Background: We evaluated the cost-effectiveness of TB infection (TBI) screening and TB preventive treatment (TPT) for immigrants, asylum seekers, and settled migrants in The Netherlands.
Methods: We used a deterministic cohort model that captures the natural history of TBI and TB disease for a migrant cohort in the country of origin (pre-entry) and in The Netherlands (post-entry). We fitted the pre-entry force of infection to Interferon Gamma Release Assay (IGRA) positivity rates from an implementation pilot study, and chest X-ray (CXR) positivity from the national entry-screening programme.
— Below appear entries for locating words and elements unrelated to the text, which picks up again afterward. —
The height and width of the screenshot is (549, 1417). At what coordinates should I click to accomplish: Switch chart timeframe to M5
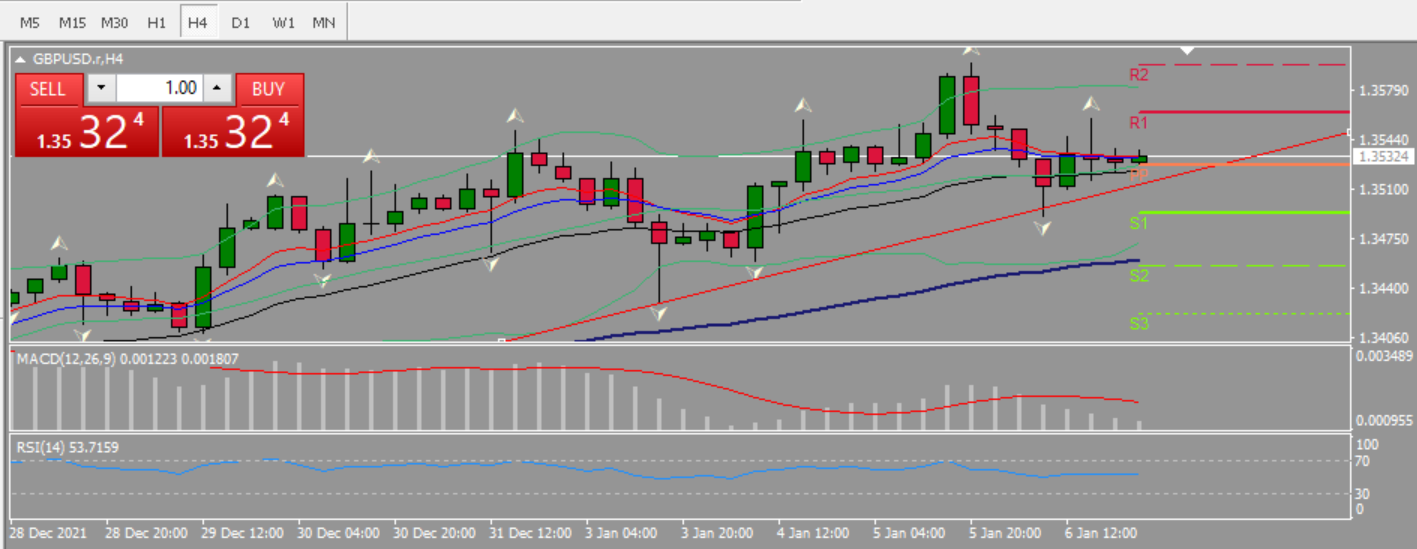click(30, 22)
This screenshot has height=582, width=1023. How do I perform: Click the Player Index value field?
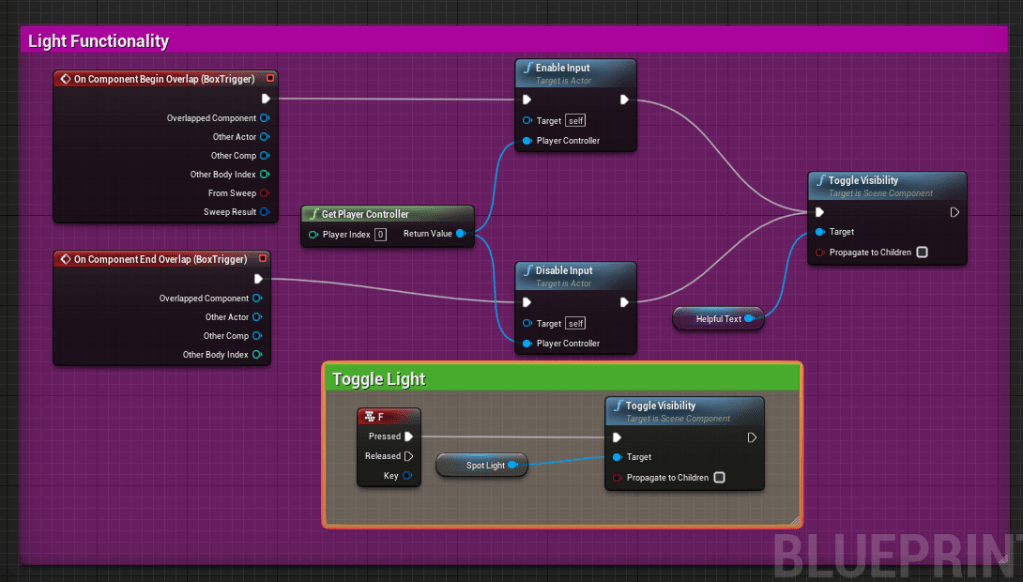[x=380, y=234]
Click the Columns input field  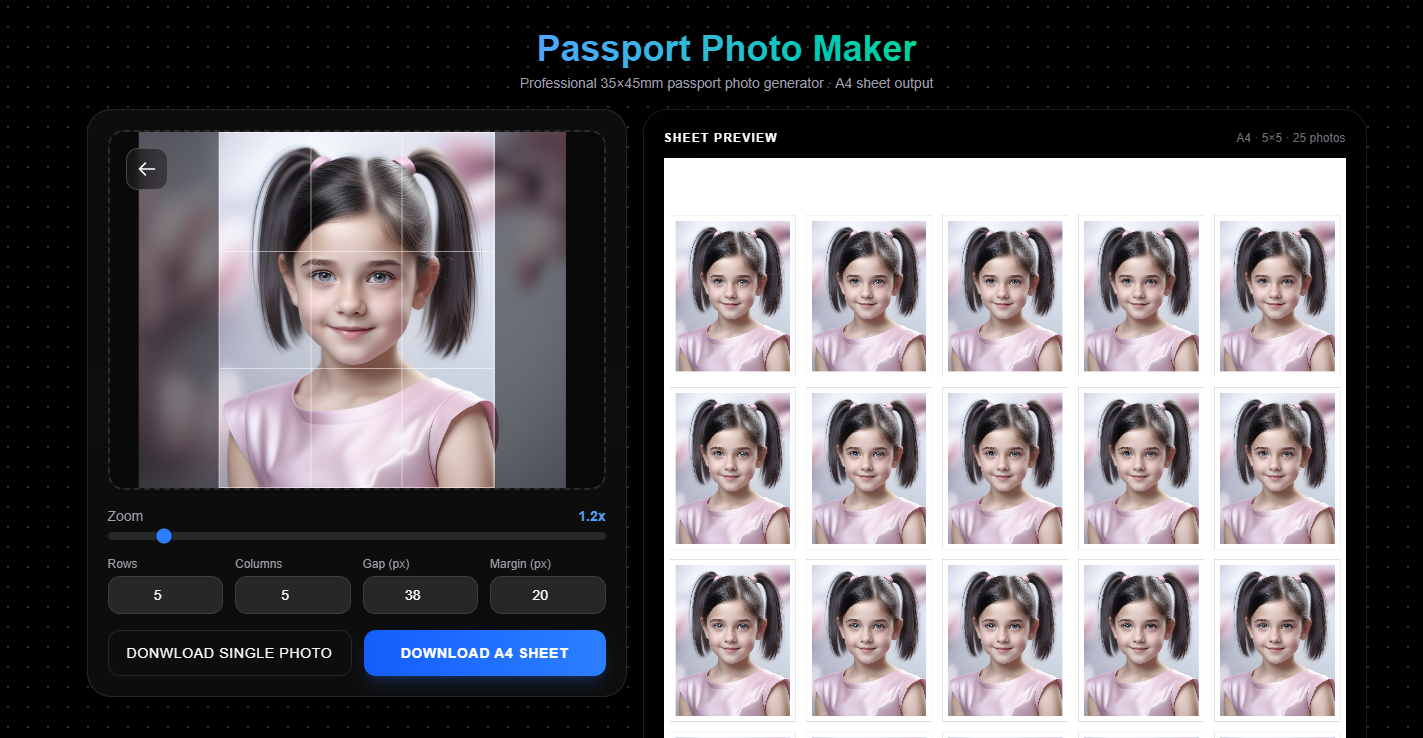click(x=292, y=594)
We compared the costs per quality adjusted life year (QALY) gained for TBI screening with CXR screening over a 20-year time-horizon, accounting for parameter uncertainty by producing predictions for over 1000 unique parameter combinations that fit the data.
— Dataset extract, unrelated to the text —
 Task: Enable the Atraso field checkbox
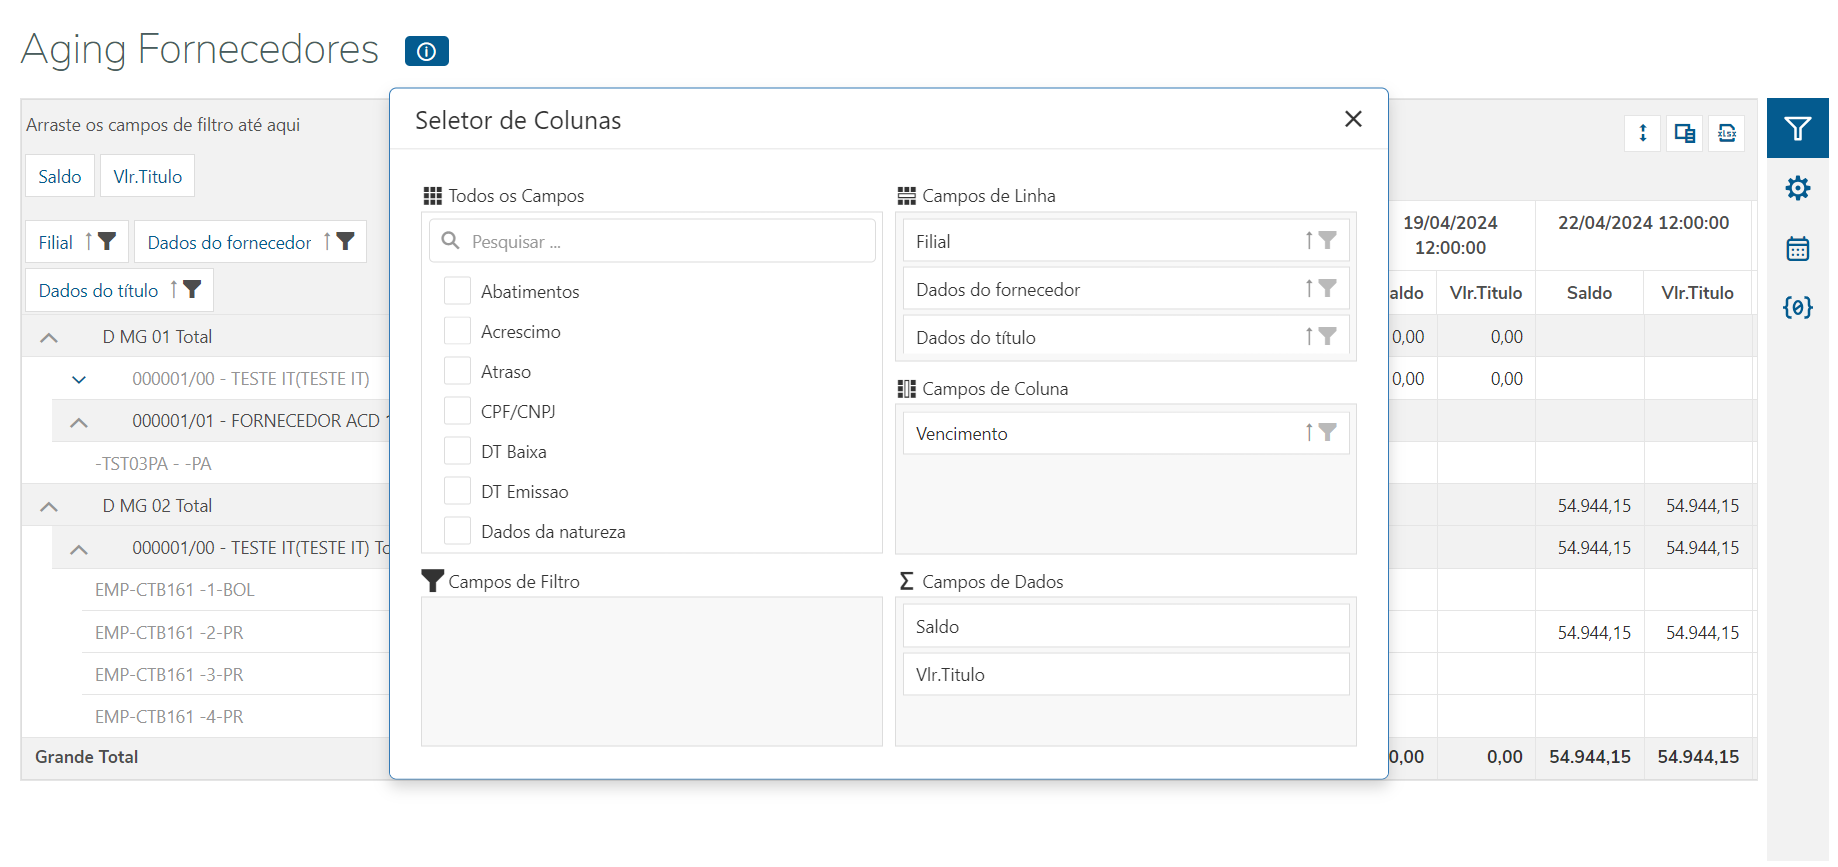coord(458,371)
Results: TBI screening uniformly resulted in an increase in QALYs gained compared to current CXR-based screening policies. For immigrants, <10 % of parameter combinations predicted TBI entry screening to be more cost-effective than CXR screening under observed TPT completion rates (36 %). However, this changed to nearly 100 % of parameter combinations for immigrants coming from countries with a TB incidence of ≥100 per 100,000 when applying TPT completion rates as observed in asylum seekers (72 %). For asylum seekers, 100 % of parameter combinations predicted cost-effectiveness, while 0 % predicted TBI screening to be cost-effective among settled migrants.
Conclusions: TBI entry screening is a cost-effective alternative to CXR entry screening for immigrants and asylum seekers coming from high TB endemic countries, provided TPT completion is sufficiently high.
Keywords: Cost-effectiveness analysis; Mathematical modelling; Migrants; Screening; Tuberculosis.